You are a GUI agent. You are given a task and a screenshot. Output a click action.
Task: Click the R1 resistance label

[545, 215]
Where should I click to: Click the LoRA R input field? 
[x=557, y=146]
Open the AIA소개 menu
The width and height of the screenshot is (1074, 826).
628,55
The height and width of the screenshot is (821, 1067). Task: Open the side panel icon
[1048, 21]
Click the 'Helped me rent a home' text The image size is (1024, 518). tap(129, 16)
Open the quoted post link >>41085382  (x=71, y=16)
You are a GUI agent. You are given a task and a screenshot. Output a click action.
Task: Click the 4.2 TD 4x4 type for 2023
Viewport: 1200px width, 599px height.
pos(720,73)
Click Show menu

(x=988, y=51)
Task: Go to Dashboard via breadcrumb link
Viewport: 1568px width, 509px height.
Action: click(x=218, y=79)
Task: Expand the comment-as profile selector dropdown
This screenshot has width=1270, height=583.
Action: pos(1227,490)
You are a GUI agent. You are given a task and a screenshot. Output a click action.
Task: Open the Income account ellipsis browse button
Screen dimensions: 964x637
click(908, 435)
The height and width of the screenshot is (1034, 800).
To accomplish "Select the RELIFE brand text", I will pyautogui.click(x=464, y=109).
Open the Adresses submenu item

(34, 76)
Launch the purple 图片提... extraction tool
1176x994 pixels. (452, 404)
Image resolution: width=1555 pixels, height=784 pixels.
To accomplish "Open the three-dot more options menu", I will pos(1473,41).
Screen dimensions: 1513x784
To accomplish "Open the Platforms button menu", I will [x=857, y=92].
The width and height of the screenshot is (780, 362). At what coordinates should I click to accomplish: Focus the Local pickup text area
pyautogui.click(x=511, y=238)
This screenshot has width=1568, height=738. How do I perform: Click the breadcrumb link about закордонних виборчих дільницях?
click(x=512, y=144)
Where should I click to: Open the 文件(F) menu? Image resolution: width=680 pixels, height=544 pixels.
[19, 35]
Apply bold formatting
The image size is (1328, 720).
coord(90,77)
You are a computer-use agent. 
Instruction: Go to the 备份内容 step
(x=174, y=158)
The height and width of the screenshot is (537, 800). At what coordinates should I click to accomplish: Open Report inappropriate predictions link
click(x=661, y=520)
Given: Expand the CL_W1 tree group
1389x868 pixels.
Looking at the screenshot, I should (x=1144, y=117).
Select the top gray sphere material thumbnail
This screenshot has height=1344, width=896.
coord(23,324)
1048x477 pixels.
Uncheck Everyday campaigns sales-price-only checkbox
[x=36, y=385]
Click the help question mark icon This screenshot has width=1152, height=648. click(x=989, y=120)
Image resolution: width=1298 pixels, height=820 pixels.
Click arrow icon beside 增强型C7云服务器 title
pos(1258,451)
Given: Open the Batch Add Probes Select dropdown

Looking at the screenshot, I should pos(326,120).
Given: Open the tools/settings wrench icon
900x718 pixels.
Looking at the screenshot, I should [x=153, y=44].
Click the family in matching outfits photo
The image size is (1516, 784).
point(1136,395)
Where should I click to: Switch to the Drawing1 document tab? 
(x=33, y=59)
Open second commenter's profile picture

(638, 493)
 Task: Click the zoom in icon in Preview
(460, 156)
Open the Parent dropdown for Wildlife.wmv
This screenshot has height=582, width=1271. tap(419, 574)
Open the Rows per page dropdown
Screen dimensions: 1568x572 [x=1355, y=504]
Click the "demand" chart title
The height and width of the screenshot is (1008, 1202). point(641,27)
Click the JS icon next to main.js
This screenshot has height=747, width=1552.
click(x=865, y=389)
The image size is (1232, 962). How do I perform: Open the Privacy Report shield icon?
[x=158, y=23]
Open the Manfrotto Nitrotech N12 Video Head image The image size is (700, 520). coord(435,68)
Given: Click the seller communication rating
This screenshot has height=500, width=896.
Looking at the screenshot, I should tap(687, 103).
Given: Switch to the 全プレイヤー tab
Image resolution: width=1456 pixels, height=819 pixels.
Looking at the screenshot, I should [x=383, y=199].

•••

= EXERCISE BRIEF =
Quote exactly what appears from the line containing "Click the JS icon next to main.js" through the final line of the listing above, including both of those lines.

= EXERCISE SOLUTION =
Click the JS icon next to main.js
This screenshot has height=747, width=1552.
click(x=865, y=389)
The image size is (1232, 962). How do I perform: Open the Privacy Report shield icon?
[x=158, y=23]
Open the Manfrotto Nitrotech N12 Video Head image The image size is (700, 520). coord(435,68)
Given: Click the seller communication rating
This screenshot has height=500, width=896.
Looking at the screenshot, I should tap(687, 103).
Given: Switch to the 全プレイヤー tab
Image resolution: width=1456 pixels, height=819 pixels.
Looking at the screenshot, I should [x=383, y=199].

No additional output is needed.